Stated goal:
Reproduce the part of the records that opens with the line containing "Task: Open the V1 External Gate valve" and closes with the line containing "Action: pos(198,76)", both included, with every line kept and 102 added to each number in the click coordinates of the answers.

------------------------------------------------

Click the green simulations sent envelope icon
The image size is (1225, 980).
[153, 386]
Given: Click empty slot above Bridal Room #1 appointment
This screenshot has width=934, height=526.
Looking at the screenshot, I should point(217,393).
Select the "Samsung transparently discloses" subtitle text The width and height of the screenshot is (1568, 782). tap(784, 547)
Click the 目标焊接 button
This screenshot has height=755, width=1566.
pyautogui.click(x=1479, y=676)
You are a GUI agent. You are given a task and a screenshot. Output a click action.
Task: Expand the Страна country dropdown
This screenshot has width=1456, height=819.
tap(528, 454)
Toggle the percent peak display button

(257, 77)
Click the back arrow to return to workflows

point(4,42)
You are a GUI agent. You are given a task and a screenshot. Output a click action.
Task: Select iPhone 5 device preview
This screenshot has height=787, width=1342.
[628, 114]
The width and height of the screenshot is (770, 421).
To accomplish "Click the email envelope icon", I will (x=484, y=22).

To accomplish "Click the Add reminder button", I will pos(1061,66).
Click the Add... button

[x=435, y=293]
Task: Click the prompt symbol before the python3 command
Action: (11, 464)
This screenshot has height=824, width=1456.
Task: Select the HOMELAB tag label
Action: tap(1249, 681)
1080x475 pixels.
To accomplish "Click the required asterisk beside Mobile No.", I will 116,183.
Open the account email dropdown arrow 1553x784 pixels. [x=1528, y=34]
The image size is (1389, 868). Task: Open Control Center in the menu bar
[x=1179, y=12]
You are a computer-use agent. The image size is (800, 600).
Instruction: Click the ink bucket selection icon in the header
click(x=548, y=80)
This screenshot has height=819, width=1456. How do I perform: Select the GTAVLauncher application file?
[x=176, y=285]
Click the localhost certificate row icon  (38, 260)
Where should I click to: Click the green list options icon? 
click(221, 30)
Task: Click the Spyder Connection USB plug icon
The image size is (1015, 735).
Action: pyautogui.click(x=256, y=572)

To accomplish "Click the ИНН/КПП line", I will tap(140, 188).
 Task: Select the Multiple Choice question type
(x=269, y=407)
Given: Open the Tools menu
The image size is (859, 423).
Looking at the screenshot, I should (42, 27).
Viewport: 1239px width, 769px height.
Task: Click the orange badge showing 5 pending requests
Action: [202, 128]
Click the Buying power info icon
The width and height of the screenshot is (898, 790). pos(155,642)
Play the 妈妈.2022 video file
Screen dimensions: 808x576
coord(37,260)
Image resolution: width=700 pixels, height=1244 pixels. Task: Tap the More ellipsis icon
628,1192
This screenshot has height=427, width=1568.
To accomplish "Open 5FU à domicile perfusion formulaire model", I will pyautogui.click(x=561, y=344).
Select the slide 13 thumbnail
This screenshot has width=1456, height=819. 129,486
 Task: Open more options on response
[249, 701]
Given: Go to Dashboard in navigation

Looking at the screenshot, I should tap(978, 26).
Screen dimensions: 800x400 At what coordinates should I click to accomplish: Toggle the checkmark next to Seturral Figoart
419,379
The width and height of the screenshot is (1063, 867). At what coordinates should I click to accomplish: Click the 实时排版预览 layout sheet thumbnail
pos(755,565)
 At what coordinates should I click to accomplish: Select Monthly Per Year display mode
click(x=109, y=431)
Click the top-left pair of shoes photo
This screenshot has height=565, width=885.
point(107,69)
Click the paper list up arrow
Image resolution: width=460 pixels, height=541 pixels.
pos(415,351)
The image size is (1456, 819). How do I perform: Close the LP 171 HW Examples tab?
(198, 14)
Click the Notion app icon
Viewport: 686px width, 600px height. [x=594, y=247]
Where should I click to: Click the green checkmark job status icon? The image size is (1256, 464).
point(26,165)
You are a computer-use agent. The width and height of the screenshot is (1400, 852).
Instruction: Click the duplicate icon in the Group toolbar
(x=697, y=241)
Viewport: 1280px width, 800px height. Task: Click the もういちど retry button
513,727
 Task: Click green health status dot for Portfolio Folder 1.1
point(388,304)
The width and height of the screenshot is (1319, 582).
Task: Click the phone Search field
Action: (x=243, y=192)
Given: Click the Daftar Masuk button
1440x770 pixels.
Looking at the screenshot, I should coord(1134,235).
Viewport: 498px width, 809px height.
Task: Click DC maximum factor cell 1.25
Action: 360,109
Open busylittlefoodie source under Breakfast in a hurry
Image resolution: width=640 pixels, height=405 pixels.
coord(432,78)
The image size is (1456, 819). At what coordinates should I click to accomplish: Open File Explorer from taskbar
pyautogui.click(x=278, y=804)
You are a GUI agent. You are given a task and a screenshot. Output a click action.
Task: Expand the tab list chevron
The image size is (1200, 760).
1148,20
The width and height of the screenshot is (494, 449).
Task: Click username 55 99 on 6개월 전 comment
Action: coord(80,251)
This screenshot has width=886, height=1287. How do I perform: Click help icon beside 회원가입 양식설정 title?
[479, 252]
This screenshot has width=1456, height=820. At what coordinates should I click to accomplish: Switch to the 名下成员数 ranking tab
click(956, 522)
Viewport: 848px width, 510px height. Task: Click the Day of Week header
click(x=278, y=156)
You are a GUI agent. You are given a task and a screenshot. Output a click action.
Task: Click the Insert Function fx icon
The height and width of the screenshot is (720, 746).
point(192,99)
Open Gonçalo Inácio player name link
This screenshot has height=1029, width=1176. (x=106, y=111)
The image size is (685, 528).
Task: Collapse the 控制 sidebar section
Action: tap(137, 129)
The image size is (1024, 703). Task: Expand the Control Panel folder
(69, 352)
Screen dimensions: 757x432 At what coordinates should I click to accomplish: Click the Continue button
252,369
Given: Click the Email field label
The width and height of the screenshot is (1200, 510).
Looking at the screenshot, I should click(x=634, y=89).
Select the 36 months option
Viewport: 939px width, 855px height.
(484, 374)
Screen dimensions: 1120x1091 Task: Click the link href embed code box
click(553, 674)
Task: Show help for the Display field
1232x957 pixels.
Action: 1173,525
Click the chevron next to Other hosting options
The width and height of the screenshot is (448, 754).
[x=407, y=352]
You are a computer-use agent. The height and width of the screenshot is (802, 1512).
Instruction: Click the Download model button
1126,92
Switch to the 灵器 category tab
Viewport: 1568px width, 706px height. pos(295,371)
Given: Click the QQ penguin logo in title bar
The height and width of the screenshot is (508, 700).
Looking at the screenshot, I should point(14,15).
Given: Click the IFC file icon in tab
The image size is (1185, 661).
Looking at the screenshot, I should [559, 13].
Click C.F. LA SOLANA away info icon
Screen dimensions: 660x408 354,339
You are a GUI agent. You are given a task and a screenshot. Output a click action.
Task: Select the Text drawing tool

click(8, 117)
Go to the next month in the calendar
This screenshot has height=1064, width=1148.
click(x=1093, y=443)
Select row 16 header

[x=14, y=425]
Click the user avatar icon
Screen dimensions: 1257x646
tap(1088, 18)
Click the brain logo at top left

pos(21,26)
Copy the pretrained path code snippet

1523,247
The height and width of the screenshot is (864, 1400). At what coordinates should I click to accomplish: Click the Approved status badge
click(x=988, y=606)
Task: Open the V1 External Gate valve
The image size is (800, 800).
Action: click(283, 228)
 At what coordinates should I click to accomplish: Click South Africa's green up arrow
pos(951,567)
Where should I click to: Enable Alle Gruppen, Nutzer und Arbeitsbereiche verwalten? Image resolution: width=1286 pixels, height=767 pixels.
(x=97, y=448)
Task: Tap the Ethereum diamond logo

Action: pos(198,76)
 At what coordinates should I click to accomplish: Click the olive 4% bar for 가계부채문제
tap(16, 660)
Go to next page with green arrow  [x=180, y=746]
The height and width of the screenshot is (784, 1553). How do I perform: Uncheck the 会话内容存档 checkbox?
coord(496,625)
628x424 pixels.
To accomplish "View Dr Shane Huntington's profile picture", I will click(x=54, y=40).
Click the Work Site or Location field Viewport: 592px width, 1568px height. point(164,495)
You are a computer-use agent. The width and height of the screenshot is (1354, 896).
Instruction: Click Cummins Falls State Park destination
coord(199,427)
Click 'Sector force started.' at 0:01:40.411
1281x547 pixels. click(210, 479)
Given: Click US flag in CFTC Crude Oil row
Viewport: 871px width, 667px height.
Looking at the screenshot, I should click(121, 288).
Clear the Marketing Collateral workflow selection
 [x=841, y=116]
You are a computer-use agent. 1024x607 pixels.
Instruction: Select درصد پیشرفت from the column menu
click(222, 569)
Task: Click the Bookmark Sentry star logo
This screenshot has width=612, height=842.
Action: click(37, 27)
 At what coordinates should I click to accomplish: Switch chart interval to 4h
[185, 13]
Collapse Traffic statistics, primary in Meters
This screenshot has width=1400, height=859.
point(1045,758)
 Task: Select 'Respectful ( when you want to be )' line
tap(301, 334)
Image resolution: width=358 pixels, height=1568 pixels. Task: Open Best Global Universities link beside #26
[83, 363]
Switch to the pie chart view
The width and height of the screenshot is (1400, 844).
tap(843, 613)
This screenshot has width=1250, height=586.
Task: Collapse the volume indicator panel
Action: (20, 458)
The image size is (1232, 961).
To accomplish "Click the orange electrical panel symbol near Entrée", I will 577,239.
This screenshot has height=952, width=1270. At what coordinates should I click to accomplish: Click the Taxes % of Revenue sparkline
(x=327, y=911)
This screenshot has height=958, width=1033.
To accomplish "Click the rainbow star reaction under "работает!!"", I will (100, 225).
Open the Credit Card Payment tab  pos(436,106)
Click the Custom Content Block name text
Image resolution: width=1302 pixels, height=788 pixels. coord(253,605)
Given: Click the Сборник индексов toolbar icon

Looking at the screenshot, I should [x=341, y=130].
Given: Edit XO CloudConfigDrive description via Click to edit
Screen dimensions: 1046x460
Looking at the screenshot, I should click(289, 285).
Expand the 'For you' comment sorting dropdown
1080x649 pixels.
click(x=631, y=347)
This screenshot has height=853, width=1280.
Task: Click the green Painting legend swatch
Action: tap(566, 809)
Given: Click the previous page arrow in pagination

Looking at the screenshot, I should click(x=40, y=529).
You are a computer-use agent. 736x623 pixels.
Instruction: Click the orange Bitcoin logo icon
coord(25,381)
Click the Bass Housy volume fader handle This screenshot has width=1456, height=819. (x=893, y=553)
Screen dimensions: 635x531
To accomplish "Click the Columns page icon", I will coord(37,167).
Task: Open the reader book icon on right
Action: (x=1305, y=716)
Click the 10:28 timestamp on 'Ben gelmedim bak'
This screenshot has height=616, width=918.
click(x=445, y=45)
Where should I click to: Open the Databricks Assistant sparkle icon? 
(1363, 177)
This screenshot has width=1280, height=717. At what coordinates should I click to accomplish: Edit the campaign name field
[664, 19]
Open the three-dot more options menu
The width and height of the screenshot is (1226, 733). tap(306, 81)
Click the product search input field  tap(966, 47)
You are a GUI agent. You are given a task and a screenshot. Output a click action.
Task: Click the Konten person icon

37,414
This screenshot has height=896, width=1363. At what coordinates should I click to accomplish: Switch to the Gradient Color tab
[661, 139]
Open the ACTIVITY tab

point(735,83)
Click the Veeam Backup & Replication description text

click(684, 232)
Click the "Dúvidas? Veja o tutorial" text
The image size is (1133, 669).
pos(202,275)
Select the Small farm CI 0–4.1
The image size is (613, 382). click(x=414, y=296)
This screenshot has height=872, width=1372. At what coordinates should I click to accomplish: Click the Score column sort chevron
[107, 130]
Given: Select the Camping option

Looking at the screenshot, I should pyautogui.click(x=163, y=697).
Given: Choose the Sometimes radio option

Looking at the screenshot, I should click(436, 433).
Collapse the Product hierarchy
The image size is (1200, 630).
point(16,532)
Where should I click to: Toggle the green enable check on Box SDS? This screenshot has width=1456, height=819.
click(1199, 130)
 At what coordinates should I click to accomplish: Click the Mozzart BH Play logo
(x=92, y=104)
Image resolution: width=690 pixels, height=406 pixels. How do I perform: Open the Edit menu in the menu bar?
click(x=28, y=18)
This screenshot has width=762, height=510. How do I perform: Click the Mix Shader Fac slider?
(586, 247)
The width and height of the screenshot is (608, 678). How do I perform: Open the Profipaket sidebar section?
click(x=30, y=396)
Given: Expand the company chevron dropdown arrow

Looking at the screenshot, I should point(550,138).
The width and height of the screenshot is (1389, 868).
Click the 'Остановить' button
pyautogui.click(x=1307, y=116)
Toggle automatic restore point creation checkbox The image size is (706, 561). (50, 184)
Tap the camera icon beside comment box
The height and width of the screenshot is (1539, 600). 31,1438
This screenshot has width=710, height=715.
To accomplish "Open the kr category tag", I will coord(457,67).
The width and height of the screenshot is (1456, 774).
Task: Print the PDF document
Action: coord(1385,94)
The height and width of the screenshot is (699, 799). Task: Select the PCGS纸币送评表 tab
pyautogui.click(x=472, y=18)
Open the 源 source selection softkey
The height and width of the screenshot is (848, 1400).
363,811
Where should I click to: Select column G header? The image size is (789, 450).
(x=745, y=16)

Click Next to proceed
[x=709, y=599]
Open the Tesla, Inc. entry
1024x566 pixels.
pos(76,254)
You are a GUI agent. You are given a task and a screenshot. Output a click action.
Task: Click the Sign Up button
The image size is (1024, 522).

------------------------------------------------

Result:
Task: Open the V1 External Gate valve
The image size is (800, 800).
Action: click(385, 330)
 At what coordinates should I click to accomplish: Click South Africa's green up arrow
pos(1053,669)
Where should I click to: Enable Alle Gruppen, Nutzer und Arbeitsbereiche verwalten? Image resolution: width=1286 pixels, height=767 pixels.
(x=199, y=550)
Task: Tap the Ethereum diamond logo

Action: pos(300,178)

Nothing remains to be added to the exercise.